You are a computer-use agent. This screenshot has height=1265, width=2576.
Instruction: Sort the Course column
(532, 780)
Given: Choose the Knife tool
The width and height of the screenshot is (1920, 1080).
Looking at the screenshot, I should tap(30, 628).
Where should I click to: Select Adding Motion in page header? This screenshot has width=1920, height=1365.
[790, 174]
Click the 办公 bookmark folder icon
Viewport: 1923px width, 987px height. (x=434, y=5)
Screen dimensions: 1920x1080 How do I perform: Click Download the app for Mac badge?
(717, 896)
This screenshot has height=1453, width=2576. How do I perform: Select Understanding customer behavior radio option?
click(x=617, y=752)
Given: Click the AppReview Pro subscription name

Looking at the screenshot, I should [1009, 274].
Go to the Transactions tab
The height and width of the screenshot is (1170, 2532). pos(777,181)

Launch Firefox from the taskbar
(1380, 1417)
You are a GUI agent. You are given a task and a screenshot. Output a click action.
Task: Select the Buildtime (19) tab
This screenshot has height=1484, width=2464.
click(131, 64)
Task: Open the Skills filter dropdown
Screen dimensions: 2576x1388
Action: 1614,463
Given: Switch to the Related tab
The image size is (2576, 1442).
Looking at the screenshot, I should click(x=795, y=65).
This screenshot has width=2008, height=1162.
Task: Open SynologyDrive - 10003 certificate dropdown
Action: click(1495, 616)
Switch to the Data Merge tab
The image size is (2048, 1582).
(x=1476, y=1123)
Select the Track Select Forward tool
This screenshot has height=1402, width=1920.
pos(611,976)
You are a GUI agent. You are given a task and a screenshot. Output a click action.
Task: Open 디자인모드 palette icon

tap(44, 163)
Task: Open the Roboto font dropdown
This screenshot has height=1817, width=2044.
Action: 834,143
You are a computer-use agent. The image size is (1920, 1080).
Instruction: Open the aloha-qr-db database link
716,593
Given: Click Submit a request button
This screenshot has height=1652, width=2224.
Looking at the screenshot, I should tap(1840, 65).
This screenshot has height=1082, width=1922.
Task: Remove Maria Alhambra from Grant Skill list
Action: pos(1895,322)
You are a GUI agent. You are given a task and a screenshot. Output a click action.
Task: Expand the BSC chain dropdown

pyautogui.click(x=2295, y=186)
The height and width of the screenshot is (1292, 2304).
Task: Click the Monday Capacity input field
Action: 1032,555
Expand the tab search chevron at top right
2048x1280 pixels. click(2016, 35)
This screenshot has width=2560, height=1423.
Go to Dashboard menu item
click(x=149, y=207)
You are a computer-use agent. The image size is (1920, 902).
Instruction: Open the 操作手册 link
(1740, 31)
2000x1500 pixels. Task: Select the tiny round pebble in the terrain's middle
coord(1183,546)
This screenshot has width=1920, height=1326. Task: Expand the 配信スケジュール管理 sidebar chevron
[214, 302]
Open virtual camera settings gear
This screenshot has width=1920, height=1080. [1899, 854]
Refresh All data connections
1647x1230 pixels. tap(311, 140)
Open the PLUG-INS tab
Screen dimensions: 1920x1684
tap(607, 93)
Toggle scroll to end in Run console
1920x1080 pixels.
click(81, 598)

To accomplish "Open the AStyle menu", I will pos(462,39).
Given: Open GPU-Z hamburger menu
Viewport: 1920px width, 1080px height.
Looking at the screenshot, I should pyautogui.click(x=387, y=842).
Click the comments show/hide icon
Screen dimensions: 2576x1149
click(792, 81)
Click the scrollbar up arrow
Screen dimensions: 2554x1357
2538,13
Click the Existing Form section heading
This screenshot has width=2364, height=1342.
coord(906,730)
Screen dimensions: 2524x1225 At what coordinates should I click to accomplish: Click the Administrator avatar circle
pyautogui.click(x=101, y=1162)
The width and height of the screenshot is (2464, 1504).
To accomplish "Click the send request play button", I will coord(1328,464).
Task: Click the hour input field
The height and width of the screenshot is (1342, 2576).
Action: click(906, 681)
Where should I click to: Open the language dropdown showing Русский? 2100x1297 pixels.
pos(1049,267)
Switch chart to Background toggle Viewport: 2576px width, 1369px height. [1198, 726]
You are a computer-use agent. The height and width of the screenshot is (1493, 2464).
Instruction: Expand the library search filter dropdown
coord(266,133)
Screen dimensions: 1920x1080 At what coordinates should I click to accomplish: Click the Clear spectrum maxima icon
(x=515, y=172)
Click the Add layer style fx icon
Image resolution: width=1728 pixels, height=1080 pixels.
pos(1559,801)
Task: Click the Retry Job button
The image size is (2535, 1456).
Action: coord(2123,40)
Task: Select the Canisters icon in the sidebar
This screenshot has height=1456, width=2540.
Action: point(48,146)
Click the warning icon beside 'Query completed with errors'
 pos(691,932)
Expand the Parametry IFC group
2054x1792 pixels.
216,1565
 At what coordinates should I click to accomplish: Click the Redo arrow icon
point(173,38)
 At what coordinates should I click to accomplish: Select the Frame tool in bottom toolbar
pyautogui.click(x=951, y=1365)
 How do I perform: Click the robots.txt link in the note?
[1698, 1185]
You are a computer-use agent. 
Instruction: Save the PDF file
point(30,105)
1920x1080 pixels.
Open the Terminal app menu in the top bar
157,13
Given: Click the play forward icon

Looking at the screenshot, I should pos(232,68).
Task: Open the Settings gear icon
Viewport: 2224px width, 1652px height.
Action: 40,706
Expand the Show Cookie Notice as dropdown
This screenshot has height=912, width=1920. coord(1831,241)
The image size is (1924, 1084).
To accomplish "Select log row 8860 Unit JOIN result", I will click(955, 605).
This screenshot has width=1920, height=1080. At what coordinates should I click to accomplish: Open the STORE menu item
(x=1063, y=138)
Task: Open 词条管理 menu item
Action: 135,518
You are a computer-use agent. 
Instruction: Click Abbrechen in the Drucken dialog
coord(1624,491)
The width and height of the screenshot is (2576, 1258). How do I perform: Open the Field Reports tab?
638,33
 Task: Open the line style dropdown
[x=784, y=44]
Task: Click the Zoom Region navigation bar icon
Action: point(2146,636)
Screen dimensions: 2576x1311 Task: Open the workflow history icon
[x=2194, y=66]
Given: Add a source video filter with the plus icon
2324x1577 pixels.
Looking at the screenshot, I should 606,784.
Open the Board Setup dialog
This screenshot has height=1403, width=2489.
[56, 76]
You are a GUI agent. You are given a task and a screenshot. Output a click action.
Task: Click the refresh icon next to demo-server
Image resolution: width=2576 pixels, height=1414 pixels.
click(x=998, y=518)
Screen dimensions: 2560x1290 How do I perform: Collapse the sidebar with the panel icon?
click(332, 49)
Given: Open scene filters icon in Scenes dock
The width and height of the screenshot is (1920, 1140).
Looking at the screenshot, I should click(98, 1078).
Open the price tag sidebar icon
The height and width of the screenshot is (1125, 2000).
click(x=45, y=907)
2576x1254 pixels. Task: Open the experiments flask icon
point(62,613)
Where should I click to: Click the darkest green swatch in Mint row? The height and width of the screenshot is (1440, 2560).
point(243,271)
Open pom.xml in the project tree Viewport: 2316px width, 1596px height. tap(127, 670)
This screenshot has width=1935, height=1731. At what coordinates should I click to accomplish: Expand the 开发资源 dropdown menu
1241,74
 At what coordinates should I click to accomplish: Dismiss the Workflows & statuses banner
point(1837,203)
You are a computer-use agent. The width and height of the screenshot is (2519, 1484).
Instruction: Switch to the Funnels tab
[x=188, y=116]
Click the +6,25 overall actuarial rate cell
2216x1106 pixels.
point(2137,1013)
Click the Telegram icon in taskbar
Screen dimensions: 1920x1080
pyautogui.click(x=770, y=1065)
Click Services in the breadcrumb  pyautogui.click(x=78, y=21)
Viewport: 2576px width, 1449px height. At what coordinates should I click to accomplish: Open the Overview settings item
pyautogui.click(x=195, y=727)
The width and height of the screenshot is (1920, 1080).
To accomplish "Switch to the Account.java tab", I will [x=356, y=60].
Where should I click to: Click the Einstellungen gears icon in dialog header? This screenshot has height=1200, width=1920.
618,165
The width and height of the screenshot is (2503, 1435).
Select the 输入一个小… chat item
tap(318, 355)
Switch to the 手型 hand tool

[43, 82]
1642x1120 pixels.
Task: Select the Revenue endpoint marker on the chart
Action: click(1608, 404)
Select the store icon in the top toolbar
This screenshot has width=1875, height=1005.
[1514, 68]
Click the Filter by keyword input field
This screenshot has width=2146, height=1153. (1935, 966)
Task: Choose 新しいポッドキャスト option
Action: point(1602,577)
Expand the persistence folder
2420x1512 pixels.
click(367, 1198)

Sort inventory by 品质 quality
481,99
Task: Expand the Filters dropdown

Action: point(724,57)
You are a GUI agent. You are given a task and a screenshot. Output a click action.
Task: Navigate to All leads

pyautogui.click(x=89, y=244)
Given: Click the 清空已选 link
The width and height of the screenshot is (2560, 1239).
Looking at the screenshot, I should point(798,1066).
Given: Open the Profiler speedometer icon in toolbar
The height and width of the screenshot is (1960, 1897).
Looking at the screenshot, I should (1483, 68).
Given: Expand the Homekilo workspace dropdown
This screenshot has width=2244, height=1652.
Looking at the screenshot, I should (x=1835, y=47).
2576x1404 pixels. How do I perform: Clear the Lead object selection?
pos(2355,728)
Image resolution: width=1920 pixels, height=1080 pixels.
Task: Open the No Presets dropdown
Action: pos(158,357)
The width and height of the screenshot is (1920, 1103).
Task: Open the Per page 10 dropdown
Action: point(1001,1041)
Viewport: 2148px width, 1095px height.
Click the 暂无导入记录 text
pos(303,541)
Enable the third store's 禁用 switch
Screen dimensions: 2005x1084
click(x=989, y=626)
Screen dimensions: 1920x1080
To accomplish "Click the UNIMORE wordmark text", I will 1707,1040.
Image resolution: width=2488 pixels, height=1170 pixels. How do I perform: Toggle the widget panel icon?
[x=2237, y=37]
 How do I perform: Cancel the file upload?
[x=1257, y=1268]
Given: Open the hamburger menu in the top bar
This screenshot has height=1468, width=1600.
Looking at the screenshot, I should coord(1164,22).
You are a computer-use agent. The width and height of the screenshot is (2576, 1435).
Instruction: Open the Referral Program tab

Requirement :: Would you quote everything above from the line containing "Refresh All data connections" down to the line containing "Click the comments show/hide icon"? Include both of those lines and nothing else.

Output of the exercise ::
Refresh All data connections
1647x1230 pixels. tap(311, 140)
Open the PLUG-INS tab
Screen dimensions: 1920x1684
tap(607, 93)
Toggle scroll to end in Run console
1920x1080 pixels.
click(81, 598)

To accomplish "Open the AStyle menu", I will pos(462,39).
Given: Open GPU-Z hamburger menu
Viewport: 1920px width, 1080px height.
Looking at the screenshot, I should pyautogui.click(x=387, y=842).
Click the comments show/hide icon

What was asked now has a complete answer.